#### Work to be completed:
Reproduce the records word for word, from the line containing "Given: Click the 昨天 08:33 timestamp" through the end of the records, including both ends. Leave the pictures out of your answer.

#### Record set:
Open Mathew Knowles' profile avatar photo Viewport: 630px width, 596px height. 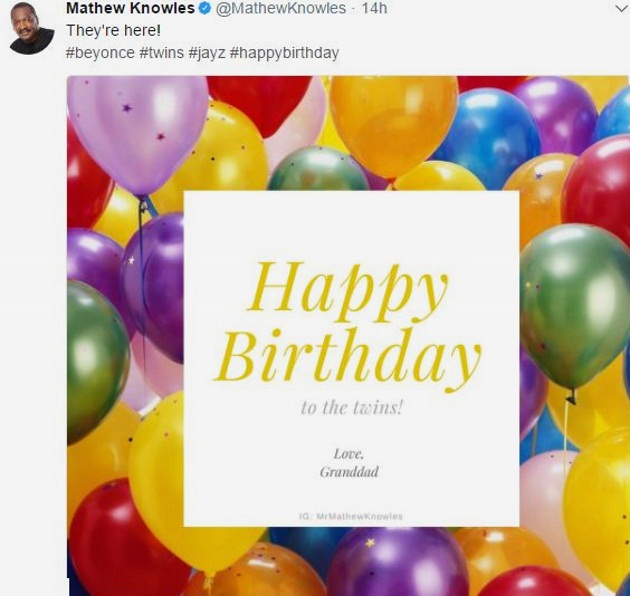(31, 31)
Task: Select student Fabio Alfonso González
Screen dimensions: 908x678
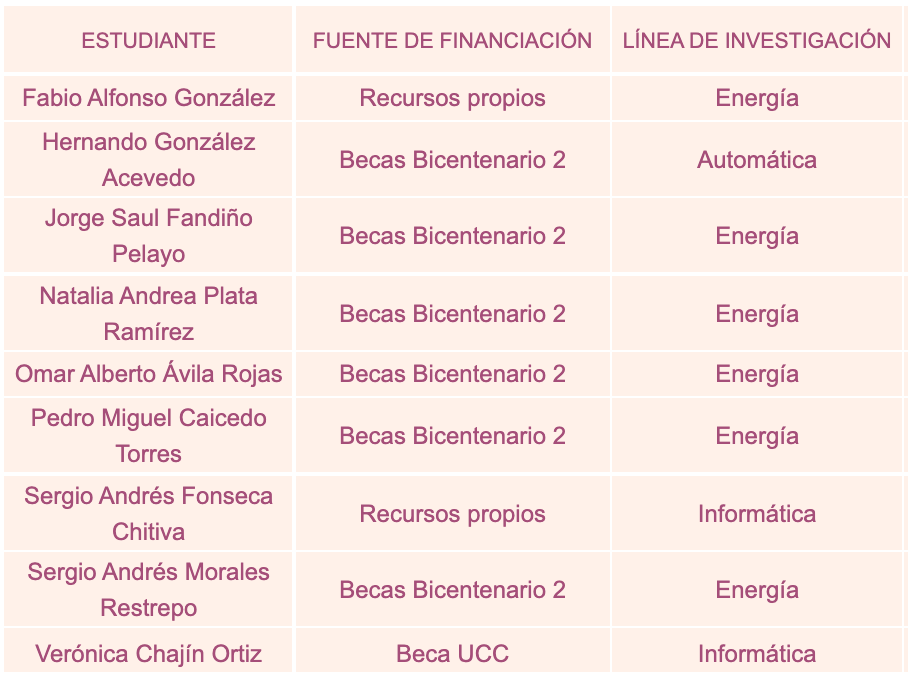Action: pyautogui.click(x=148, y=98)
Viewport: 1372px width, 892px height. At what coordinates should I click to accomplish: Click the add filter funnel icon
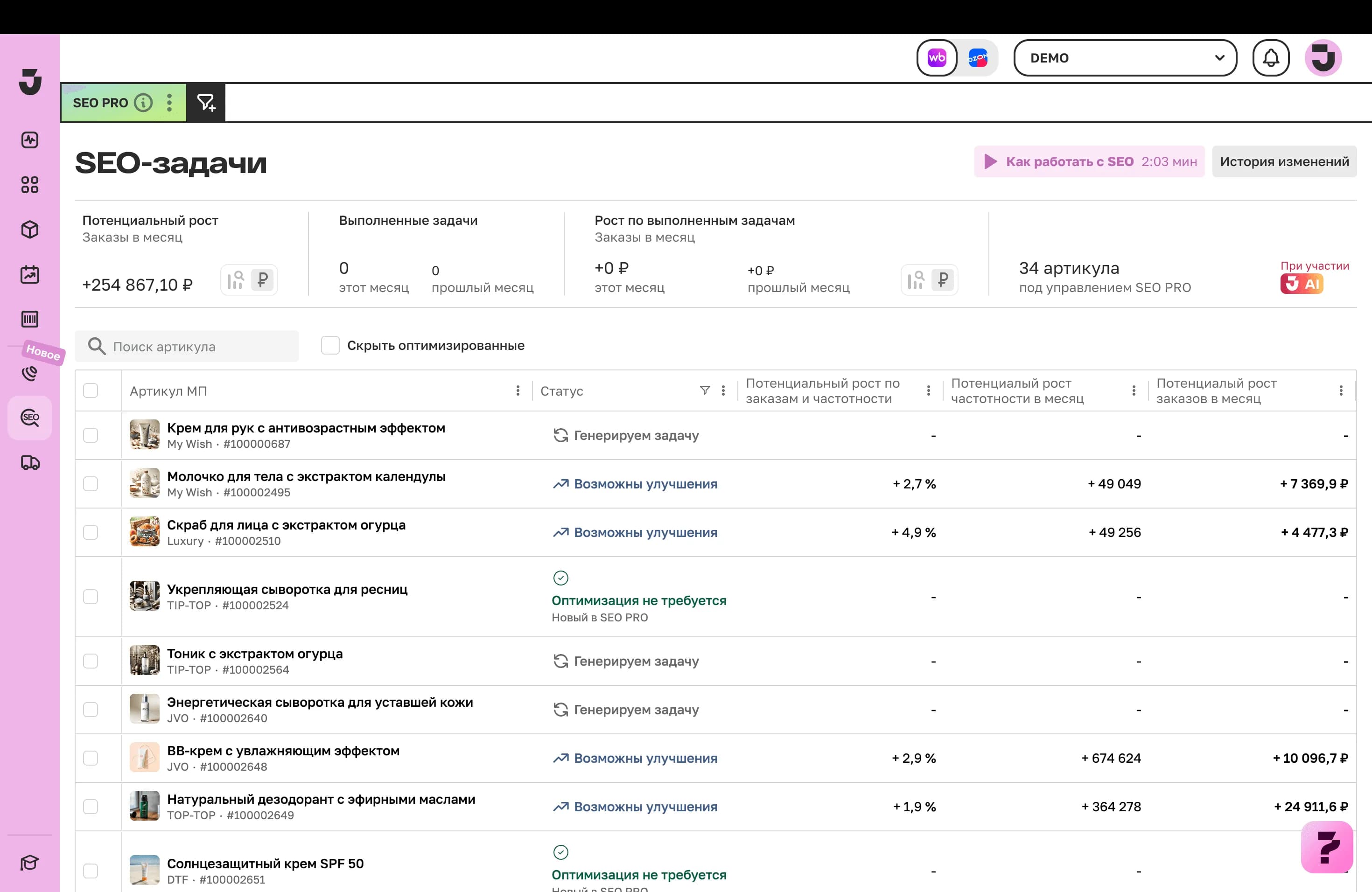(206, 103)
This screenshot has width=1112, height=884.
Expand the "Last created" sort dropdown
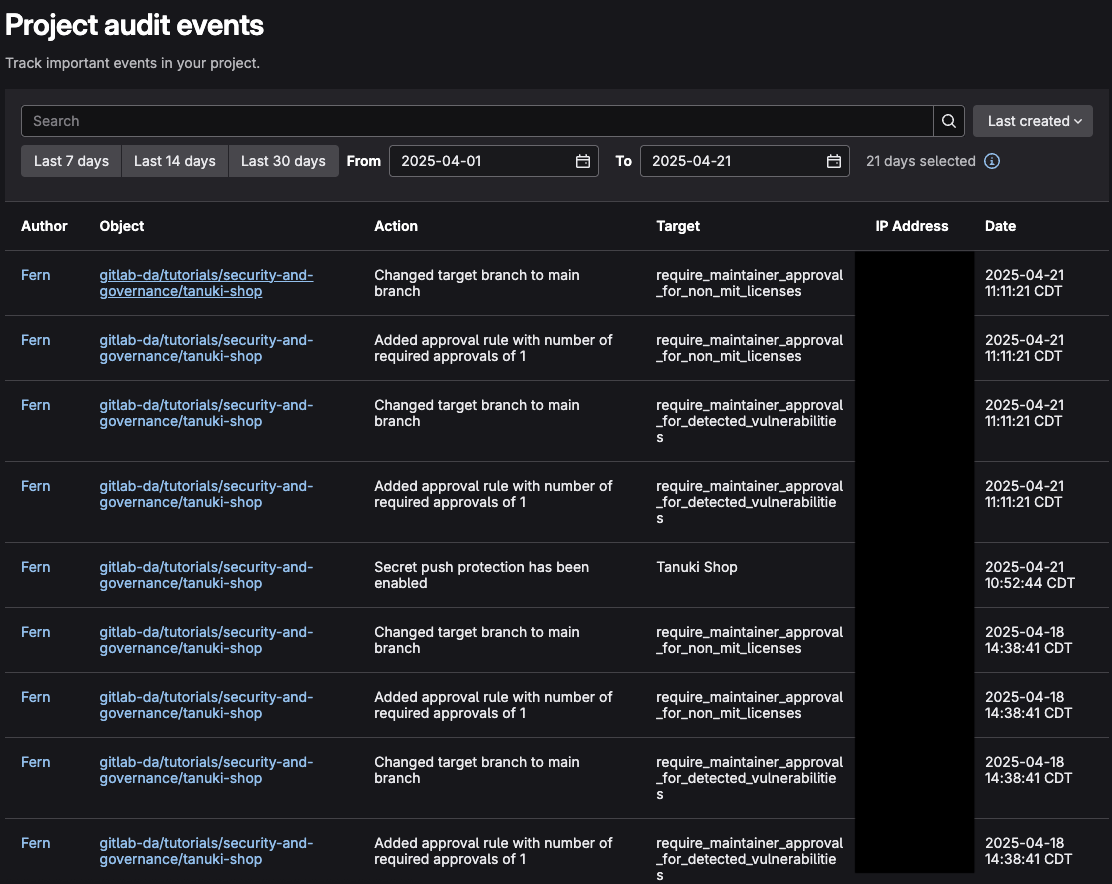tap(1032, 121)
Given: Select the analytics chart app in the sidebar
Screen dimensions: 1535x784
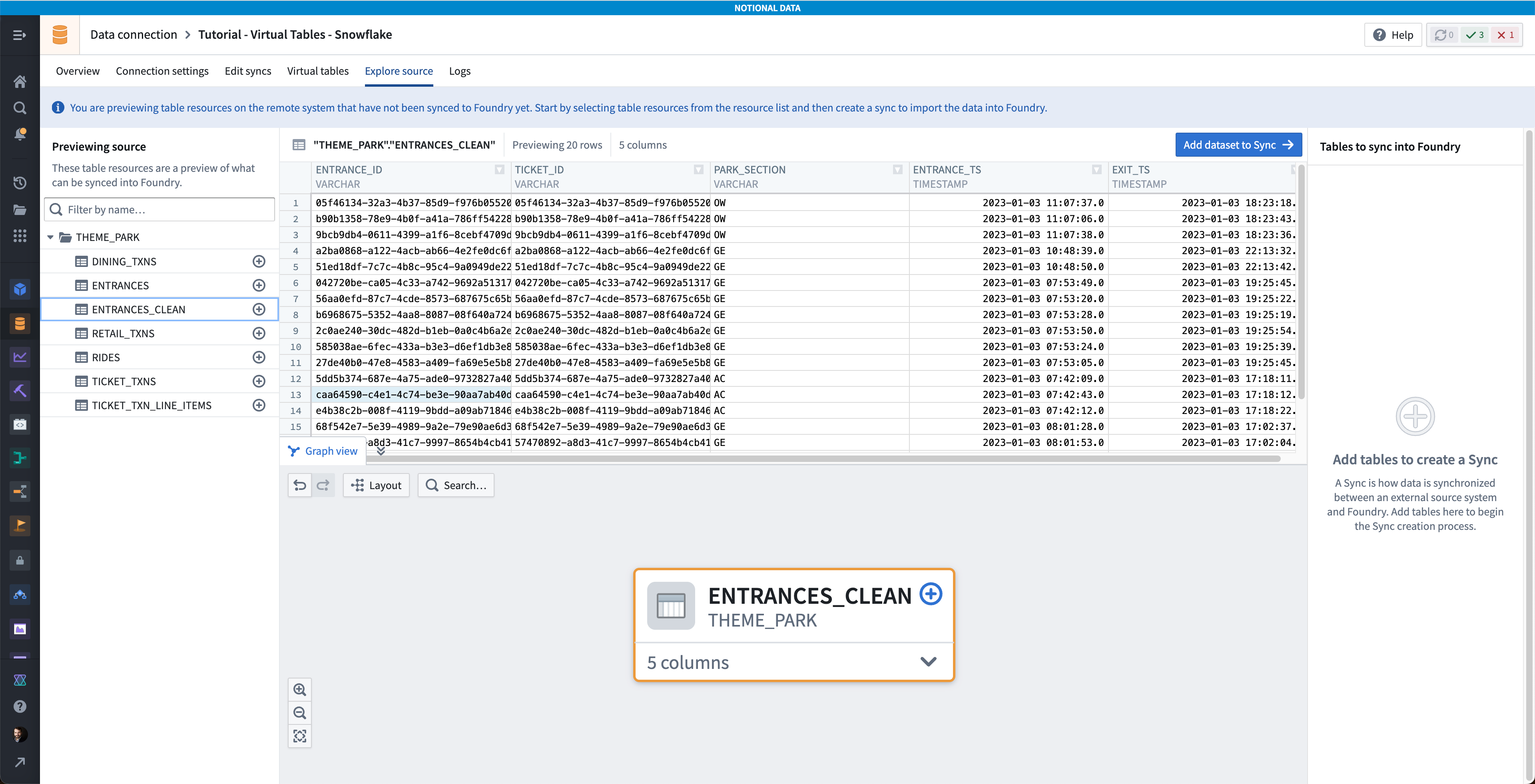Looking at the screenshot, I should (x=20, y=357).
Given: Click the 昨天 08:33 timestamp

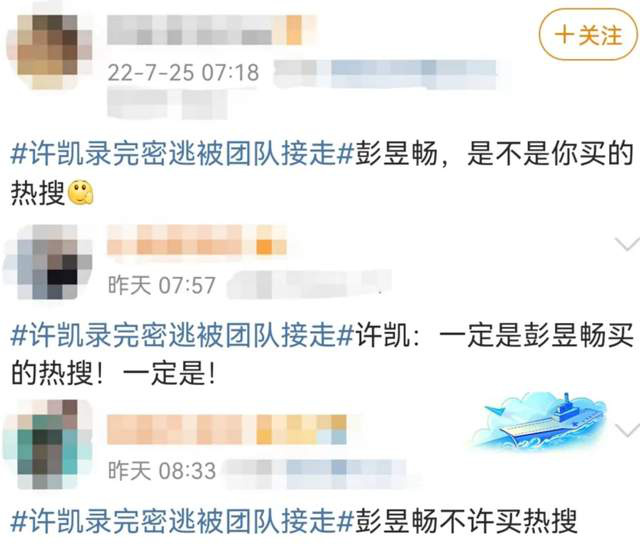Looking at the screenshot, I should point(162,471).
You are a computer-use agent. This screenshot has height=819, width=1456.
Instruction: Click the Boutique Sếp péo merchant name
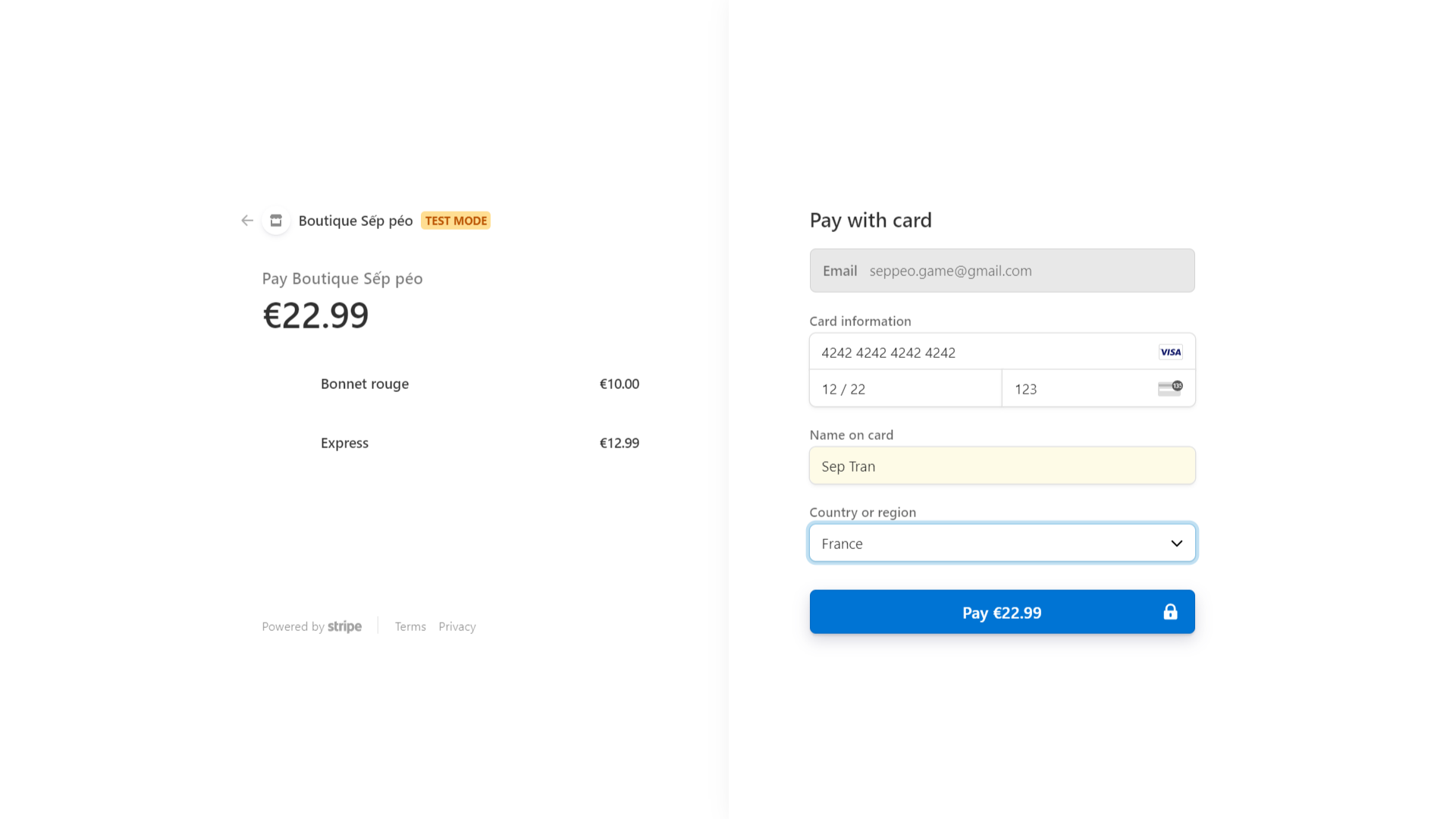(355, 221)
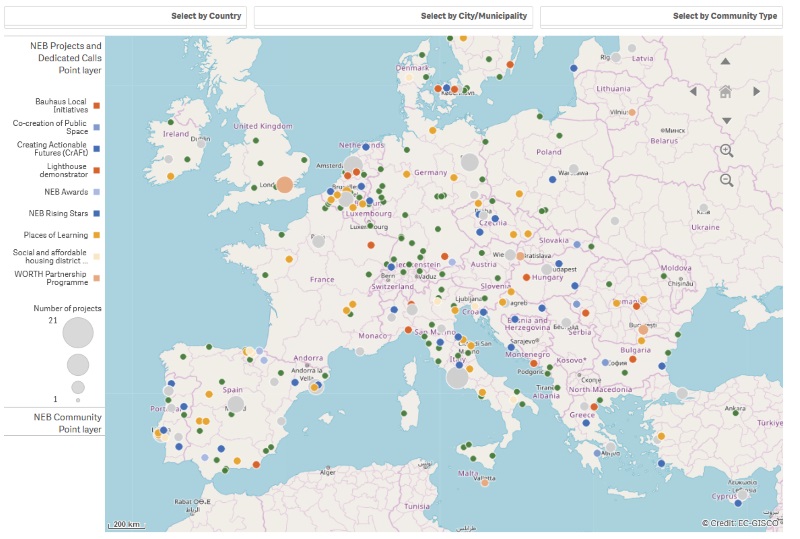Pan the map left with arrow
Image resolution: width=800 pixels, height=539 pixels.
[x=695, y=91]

#### Full response:
Given: Click the 昨天 08:33 timestamp

Looking at the screenshot, I should point(162,471).
You are a computer-use agent. This screenshot has height=819, width=1456.
Instruction: Click the Boutique Sếp péo merchant name
(355, 221)
Pan the map left with arrow
Image resolution: width=800 pixels, height=539 pixels.
[x=695, y=91]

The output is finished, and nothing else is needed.